If a couple of customers walk into your store late one afternoon shortly before closing, and they quickly fan out to separate sections of your store and select merchandise with little regard to size, style or color, and then decline such services as free alterations, shipping or gift wrapping, and then remove a credit card from a pocket, rather than a wallet, and then explain that the wallet is in the car, and they don't have any ID, use your head. The card is probably stolen or counterfeit.You know your business. You know what's typical, and what is out of the ordinary. Don't be blinded by the desire to make a sale. Stop, and consider if the circumstances are unusual enough to ignite suspicion. If so, pick up the phone and call the authorization center and request a "Code 10" authorization. This will inform the operator that the cardholder is present and that you are suspicious without alerting the cardholder.

Address Verification
Available to all PayNet merchants free of charge, the Address Verification Service (AVS) verifies billing addresses on credit cards. You input the numerals in the street address and the zip code, and the AVS response tells you if they match, don't match or only partially match. An exact match tells you only that the person who gave you the card number knows the billing address on the card. It is not foolproof! You use the information in determining whether or not to proceed with the sale. You may proceed with a sale even if the AVS response is negative. If you ship to the billing address and obtain a signature upon delivery, then you will receive greater protection against claims that the cardholder did not receive the goods.

Smoke and mirrors
We hinted above at a couple of methods of deterring cardholders from initiating chargebacks. An authorization form obtained by mail, fax or the Internet may be a useful deterrent, and if signed may be used to successfully fight a chargeback involving disclosure of sales terms. But without an imprint or magnetic stripe reading it would be of little use in fighting a claim that the cardholder simply didn't participate in the sale.

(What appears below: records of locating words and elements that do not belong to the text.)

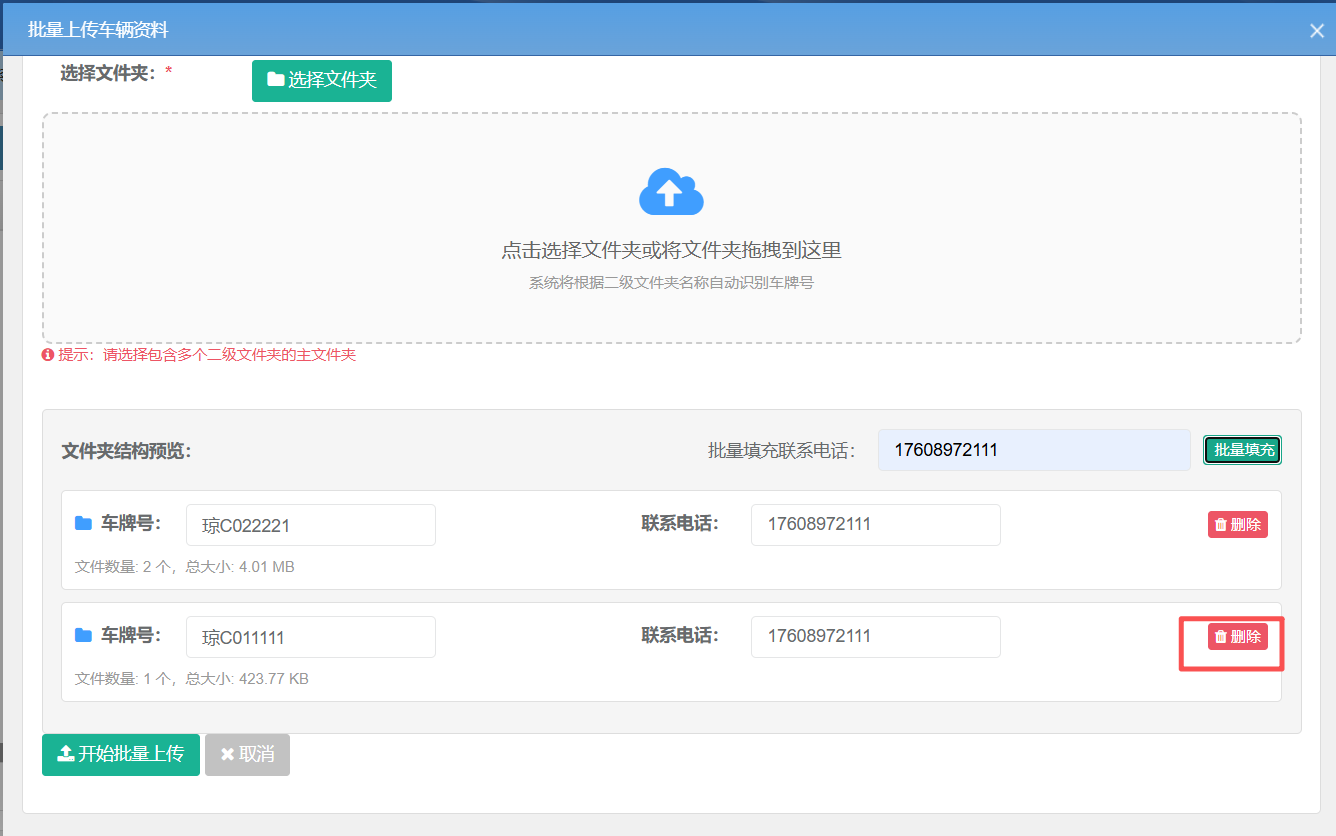1336x836 pixels.
Task: Open folder picker with 选择文件夹 button
Action: pyautogui.click(x=321, y=80)
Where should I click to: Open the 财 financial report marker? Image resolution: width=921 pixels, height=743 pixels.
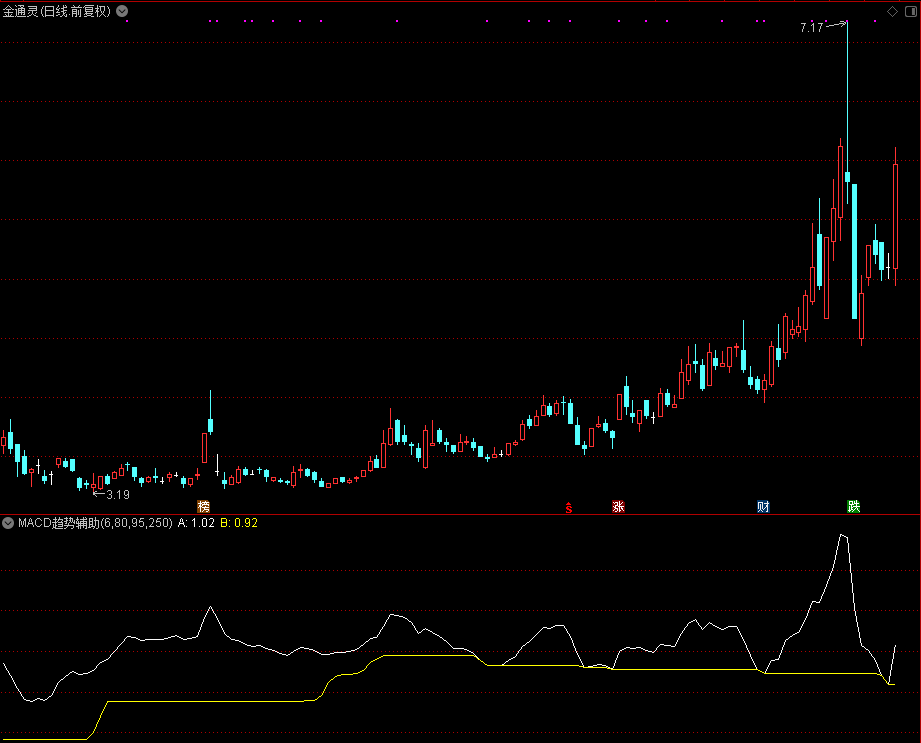coord(763,506)
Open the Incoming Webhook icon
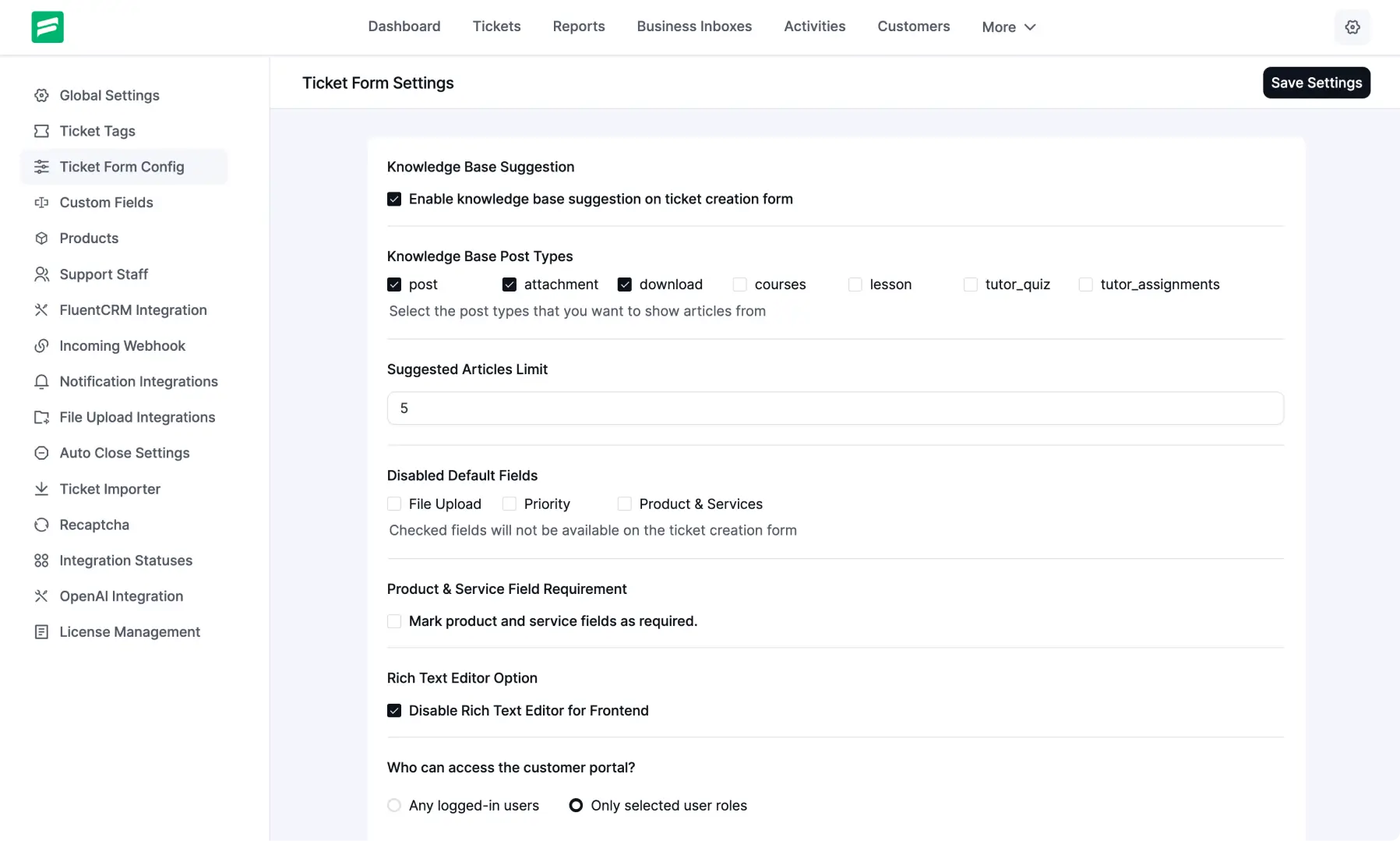The width and height of the screenshot is (1400, 841). click(41, 346)
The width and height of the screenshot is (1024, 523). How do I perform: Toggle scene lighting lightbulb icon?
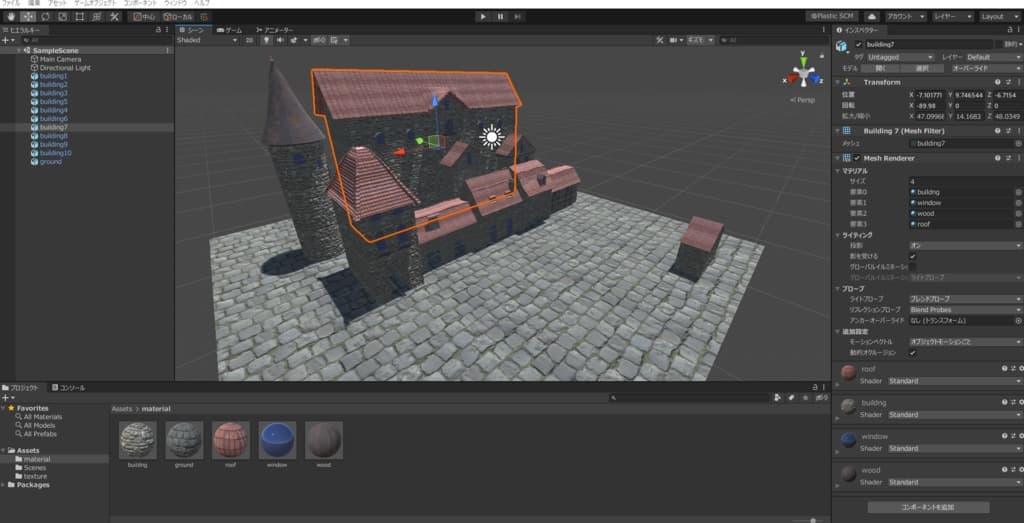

Retrievals and Chargebacks
If you get a retrieval request or a chargeback, the best way to stack the deck in your favor is to respond fully, legibly, and on time. Retrievals may or may not precede chargebacks, and may or may not signal impending chargebacks. If you fail to respond to a retrieval request, an irreversible chargeback will result. If you respond, but the copy you provide is illegible, a mediation ruling (and fee) may be necessary from the appropriate card association, and a chargeback will result. Such a chargeback may be reversible if you can provide a legible copy in time. But if you can't provide a legible copy, the chargeback will stand. All merchants should be sure that their imprinters and electronic imprinters produce legible copies. If you receive a chargeback, read it carefully. If it can be reversed, it will outline the steps you must take to reverse it. Provide all documentation available on the sale, including invoices, sales agreements, etc. A letter explaining any relevant circumstances may be appropriate.

The potential for customer fraud

Merchants are liable for unauthorized use of cards. The Address Verification Service (AVS) and Internet fraud screening programs (such as those offered by CyberSource and ClearCommerce) can help deter fraud, but are not foolproof. The processing system must be configured to consider AVS and fraud screening responses. In addition, merchants should consider shipping only to credit card billing addresses and requiring signatures upon delivery. Merchants prone to high rates of fraud should consider other fraud screening programs such as those offered by Verisign, CyberSource, Cybercash and other vendors. These systems consider numerous characteristics of an order (not just the credit card information) to assign a risk score to a transaction. They are highly customizable, and check against negative databases containing billions of other transactions.